Copy the material from the line with "Open the Search" up to and including the line with "[x=126, y=453]", changing "Support Forum" to "Help Center" and leaving everything else as it is.

⟨

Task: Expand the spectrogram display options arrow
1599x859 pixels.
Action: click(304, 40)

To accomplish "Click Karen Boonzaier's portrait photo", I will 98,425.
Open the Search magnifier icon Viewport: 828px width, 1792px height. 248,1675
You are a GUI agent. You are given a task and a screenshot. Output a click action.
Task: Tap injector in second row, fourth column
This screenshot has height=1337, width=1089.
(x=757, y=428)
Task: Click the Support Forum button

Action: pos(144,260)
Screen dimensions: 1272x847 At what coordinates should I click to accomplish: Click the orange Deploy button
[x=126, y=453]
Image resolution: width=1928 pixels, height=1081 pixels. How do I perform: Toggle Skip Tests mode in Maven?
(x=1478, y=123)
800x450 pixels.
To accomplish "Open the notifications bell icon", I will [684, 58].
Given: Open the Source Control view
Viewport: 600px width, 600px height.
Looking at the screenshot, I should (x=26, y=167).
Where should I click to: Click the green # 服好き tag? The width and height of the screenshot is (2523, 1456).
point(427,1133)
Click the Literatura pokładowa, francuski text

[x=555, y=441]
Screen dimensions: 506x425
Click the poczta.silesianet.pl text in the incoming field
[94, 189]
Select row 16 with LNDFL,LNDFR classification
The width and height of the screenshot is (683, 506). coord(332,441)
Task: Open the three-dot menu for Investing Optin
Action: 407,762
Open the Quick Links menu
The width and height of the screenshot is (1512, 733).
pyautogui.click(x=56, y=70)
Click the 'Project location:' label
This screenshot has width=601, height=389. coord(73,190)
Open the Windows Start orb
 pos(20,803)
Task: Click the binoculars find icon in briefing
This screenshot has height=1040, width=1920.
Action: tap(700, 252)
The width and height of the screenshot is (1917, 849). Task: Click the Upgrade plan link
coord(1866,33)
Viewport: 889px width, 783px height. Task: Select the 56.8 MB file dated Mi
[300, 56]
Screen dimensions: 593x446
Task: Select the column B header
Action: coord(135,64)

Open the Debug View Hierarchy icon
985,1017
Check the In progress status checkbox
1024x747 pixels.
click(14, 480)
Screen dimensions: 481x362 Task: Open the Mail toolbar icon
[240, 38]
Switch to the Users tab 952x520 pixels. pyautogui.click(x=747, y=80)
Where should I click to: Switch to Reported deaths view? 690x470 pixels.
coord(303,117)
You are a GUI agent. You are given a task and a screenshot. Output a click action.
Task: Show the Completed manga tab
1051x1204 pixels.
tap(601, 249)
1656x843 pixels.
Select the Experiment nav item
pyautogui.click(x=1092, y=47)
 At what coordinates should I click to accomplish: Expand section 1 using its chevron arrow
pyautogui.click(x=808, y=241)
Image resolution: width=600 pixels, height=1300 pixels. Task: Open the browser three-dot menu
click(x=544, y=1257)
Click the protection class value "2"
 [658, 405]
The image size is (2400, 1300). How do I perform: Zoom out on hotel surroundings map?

⟩

[Output for this exercise]
Open the Search magnifier icon Viewport: 828px width, 1792px height. 248,1675
You are a GUI agent. You are given a task and a screenshot. Output a click action.
Task: Tap injector in second row, fourth column
This screenshot has height=1337, width=1089.
(x=757, y=428)
Task: Click the Help Center button

Action: pos(144,260)
Screen dimensions: 1272x847 At what coordinates should I click to accomplish: Click the orange Deploy button
[x=126, y=453]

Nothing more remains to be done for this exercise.